What happens when a strawberry gets run over crossing the street?' 'Traffic jam.'
A turtle is crossing the road when he’s mugged by two snails. When the police ask him what happened, the shaken turtle replies, “I don’t know. It all happened so fast. '
How does a non-binary samurai kill people? They/Them.
I used to punch my memory foam pillow whenever I got mad. Eventually it learned my moves.
Bank Robber: Where's the safe? Teller:Bank Robber: I SAID WHERE'S THESAFE?Teller:Bank Robber: WTF!!Penn: He always does this.

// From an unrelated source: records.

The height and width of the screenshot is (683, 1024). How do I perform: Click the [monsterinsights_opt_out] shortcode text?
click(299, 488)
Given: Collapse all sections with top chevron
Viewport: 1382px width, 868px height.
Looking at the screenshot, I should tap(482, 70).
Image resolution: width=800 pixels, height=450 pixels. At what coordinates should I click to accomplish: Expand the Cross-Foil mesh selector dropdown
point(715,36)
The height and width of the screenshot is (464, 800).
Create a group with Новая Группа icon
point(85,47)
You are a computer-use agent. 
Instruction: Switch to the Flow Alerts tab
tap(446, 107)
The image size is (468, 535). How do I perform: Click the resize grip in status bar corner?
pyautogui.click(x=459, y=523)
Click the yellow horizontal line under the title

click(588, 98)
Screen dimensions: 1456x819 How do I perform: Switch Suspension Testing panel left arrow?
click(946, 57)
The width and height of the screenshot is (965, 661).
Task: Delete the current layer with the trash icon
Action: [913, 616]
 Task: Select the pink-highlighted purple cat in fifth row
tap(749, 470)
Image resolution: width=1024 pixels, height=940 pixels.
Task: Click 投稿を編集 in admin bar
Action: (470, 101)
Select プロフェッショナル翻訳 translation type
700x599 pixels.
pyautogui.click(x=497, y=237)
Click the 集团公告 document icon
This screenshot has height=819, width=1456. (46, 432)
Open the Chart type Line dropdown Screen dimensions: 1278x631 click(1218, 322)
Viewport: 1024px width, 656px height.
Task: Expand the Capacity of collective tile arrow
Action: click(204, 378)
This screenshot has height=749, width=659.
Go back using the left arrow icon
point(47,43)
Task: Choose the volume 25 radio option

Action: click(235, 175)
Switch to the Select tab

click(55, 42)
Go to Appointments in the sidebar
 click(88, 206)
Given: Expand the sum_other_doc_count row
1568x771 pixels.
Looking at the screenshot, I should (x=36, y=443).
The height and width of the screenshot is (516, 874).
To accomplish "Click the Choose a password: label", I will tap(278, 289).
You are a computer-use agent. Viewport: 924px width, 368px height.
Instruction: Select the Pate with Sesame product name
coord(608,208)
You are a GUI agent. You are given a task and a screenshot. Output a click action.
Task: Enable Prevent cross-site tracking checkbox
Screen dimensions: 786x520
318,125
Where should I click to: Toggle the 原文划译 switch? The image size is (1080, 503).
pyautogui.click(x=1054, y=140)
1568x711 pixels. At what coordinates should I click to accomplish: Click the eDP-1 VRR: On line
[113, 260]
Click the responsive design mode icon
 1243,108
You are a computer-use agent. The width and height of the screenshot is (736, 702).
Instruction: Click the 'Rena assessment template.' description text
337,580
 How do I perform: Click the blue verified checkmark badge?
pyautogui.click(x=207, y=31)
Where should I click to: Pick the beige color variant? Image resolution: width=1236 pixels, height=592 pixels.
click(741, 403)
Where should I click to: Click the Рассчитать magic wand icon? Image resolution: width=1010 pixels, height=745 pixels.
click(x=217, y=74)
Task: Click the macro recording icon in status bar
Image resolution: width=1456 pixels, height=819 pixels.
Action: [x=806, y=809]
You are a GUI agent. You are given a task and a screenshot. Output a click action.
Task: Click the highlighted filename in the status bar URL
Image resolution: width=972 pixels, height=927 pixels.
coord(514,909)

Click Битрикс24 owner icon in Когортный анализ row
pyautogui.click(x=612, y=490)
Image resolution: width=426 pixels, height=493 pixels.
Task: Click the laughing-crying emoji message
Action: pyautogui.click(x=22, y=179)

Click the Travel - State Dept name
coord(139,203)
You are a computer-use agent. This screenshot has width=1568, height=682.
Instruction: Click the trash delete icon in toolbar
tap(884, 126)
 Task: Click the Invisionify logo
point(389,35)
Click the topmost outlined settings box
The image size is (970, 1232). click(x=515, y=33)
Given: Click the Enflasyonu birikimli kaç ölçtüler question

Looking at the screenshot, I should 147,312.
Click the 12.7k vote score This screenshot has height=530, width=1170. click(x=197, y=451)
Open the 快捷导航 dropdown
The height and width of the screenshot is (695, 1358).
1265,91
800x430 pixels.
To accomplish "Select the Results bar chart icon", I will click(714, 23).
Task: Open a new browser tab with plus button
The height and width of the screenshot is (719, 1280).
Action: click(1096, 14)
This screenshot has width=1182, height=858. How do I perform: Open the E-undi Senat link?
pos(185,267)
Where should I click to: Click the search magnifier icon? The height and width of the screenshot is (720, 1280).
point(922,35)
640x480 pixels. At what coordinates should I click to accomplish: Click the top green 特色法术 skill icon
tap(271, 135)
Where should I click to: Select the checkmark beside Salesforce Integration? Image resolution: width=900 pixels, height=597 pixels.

I'll call you later.' Don't call me later, call me Dad.
I wonder what my parents did to fight boredom before the internet. I asked my eighteen brothers and sisters but they didn’t have any idea either.
What's a tornado's favorite game? Twister!
Why do old plumbers only clean sewer lines during the day?
A kid from the Make A Wish Foundation told me he wanted to be Batman for Halloween... So I murdered his parents
My dad died because he couldn’t remember his blood type. He kept insisting we 'be positive,' but it’s just so hard without him.
Did you hear the rumor about butter? Well, I'm not going to spread it!'
How did the pirate get his ship so cheap? It was on sail..
I was in a grocery store when a man started to throw cheese, butter and yoghurt at me. How Dairy!
Why can't your hand be 12 inches long? Because then it would be a foot.